Un año antes había sucedido esto: un grupo de prohombres presidido por su antiguo conocido el marqués de Ut había ido a visitarle, se había hecho anunciar con mucha prosopopeya; no sin ambages le habían expuesto el motivo de esta ceremonia inútil: la mayoría de los presentes había tenido anteriormente tratos con él, a menudo ilícitos; habían comido en su mano; ahora simulaban una vez más haberlo olvidado, hacían la pantomima protocolaria.
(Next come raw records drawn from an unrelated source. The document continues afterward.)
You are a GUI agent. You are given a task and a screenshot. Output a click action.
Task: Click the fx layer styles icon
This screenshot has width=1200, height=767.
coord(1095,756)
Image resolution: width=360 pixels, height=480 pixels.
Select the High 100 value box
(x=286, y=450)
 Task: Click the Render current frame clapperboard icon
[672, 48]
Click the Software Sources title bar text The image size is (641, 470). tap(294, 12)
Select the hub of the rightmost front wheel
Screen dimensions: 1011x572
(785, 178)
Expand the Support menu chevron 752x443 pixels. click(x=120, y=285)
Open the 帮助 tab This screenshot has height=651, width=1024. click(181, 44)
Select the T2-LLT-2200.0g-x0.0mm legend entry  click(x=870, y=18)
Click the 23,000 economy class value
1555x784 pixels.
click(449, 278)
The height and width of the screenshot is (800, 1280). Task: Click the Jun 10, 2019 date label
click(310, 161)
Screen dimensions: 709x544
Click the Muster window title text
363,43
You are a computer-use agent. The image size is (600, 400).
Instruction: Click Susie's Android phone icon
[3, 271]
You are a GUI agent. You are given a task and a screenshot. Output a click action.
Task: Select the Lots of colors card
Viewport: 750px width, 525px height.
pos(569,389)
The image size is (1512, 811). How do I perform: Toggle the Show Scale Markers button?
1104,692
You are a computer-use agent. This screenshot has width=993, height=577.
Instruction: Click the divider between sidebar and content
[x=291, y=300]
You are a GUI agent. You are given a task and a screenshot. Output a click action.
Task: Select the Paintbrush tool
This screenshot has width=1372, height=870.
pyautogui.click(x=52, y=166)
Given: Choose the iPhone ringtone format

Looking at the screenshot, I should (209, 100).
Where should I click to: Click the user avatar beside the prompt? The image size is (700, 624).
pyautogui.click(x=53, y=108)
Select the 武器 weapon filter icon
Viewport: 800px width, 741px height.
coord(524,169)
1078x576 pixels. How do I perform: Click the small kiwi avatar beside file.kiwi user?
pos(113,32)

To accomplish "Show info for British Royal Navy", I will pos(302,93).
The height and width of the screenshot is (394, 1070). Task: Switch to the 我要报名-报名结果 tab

—¿A qué debo el honor? –les preguntó. Se cedían mutuamente el asiento, se prodigaban cumplidos inacabables. Hable usted; no, no, de ningún modo, hable usted, que lo hace mejor, se decían. Él esperaba con paciencia estudiando sus caras:

algunos de ellos habían integrado aquella Junta Directiva de la Exposición Universal; ya eran potentados cuando él se colaba al rayar el alba en el recinto de la antigua ciudadela para distribuir propaganda anarquista y vender un crecepelo de su invención. Los más, sin embargo, habían muerto ya: Rius y Taulet a poco de clausurarse la Exposición, en 1889; en 1905, Manuel Girona i Agrafel, que había sido comisario regio del certamen, había costeado de su bolsillo la nueva fachada de la catedral, el fundador del Banco de Barcelona cuya quiebra ahora había arruinado a tantas familias, había desmembrado la clase media catalana; Manuel Durán i Bas, en 1907, etcétera.

Los que quedaban con vida eran ya ancianos; ninguno de ellos sospechaba que aquel hombre que ahora los observaba con ironía y desdén los había visto pasar de niño escondido detrás de unos sacos de cemento como si presenciara el paso de un cortejo inasequible.